EXERCISE DESCRIPTION: In the listing below, pick out lines with "computer".

DATASET:

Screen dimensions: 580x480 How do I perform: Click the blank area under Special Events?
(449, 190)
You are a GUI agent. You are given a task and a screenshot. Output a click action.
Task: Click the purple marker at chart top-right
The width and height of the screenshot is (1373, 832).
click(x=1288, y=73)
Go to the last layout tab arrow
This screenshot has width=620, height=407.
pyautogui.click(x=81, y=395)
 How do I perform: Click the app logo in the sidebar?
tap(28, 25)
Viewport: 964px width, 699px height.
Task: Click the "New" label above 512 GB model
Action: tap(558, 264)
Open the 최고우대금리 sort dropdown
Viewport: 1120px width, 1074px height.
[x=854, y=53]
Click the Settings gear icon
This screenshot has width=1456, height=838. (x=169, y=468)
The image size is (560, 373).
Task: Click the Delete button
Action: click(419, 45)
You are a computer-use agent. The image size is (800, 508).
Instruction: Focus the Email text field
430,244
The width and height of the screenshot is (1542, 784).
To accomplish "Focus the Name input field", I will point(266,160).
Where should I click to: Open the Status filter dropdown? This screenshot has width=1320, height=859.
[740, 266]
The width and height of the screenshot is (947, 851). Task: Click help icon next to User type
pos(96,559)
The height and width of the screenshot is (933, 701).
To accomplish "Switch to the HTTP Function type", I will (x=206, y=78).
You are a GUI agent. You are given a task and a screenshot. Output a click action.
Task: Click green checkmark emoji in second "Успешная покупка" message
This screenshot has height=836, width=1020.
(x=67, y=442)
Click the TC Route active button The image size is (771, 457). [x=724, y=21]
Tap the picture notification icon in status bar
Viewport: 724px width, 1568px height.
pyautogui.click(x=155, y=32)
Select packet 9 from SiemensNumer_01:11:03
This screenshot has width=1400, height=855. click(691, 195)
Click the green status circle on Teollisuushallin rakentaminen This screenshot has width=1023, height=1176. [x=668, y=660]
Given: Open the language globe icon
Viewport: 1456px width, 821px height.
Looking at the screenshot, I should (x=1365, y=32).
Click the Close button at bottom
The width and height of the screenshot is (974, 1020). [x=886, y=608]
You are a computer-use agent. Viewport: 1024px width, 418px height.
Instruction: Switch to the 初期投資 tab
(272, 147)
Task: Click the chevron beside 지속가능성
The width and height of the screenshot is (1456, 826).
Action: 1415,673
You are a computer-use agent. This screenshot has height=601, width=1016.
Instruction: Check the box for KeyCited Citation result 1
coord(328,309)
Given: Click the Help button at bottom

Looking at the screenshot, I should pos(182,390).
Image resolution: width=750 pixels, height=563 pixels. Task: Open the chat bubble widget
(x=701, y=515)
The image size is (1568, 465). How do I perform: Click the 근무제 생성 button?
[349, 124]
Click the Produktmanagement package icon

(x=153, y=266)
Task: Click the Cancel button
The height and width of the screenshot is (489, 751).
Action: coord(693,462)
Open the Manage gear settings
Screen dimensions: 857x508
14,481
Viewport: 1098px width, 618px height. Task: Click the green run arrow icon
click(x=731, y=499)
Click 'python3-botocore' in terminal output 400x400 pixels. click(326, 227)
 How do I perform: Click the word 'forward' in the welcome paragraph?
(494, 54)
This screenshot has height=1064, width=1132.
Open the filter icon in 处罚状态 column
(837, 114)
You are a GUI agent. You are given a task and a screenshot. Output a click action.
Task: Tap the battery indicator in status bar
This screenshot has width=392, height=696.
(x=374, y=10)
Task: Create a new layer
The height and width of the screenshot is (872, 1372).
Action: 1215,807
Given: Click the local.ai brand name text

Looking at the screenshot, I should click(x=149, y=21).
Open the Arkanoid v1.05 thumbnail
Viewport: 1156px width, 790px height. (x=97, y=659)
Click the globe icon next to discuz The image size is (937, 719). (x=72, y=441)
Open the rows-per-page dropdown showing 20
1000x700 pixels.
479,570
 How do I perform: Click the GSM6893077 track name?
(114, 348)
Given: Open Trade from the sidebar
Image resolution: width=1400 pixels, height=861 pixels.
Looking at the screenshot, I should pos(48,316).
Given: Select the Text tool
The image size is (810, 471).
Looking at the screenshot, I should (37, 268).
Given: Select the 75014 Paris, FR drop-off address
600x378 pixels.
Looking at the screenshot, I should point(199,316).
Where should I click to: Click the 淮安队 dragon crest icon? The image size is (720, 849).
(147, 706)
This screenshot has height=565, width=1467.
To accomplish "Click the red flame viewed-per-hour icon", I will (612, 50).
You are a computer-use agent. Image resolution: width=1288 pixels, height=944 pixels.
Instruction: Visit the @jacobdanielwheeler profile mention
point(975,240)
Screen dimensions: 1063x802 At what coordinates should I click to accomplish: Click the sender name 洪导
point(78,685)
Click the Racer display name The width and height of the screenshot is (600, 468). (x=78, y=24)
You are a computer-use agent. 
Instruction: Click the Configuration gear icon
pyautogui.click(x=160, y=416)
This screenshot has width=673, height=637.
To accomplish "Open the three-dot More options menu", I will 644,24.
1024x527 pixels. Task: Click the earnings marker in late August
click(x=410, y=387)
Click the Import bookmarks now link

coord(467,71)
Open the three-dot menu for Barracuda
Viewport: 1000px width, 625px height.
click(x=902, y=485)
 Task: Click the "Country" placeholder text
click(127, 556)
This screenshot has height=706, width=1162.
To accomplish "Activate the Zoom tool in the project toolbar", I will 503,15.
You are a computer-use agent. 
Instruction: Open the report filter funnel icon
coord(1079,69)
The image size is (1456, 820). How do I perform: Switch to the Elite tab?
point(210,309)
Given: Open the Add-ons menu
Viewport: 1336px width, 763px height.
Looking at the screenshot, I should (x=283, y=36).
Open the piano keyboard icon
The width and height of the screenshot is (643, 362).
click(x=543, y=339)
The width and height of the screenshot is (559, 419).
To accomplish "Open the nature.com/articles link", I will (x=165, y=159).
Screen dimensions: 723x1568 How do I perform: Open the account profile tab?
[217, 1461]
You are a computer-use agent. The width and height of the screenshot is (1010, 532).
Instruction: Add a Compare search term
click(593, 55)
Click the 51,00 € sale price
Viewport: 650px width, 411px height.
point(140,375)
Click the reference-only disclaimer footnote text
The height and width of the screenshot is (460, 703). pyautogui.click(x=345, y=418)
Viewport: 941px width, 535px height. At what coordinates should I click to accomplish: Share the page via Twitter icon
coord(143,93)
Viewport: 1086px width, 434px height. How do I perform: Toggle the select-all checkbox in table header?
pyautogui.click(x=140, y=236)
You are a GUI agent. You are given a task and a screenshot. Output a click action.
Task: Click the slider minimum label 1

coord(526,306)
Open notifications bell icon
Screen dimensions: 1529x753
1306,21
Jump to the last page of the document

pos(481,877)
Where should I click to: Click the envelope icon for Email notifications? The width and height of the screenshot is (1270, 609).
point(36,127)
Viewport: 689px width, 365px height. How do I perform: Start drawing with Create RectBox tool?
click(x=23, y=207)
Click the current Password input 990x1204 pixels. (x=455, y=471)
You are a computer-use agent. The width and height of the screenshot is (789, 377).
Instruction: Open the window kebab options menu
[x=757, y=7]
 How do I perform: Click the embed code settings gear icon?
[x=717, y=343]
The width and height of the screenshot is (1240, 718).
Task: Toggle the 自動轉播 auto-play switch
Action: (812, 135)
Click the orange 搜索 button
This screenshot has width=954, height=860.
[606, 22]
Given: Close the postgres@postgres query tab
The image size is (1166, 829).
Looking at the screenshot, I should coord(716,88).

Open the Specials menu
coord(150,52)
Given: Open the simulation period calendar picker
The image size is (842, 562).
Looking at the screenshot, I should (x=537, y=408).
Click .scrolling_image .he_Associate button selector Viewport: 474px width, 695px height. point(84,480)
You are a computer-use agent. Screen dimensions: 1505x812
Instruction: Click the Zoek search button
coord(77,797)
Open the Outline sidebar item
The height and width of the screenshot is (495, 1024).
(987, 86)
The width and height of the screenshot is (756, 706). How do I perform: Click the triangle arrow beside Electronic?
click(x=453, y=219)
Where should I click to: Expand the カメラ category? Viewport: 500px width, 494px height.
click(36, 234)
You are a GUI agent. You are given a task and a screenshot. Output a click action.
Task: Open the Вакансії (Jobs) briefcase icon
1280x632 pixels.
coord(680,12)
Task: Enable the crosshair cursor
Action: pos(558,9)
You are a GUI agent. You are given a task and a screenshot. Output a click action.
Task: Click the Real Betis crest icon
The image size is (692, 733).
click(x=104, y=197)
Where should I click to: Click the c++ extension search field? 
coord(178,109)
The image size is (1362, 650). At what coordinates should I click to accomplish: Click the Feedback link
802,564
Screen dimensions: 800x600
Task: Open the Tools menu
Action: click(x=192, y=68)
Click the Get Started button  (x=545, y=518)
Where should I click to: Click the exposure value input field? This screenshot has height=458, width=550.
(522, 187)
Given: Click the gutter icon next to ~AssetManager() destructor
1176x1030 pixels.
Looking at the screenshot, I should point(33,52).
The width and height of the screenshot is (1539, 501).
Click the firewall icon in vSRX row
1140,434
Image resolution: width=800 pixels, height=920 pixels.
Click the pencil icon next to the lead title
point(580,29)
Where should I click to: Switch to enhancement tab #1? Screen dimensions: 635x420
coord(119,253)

SOLVED PROBLEM:
You are a computer-use agent. The image size is (800, 508).
You are a computer-use agent. Viewport: 1024px width, 418px height.
You are a computer-use agent. This screenshot has height=601, width=1016.
You are a computer-use agent. Image resolution: width=1288 pixels, height=944 pixels.
You are a computer-use agent. 
You are a computer-use agent. 
You are a computer-use agent. The width and height of the screenshot is (1010, 532).
You are a computer-use agent. The width and height of the screenshot is (789, 377).
You are a computer-use agent. Screen dimensions: 1505x812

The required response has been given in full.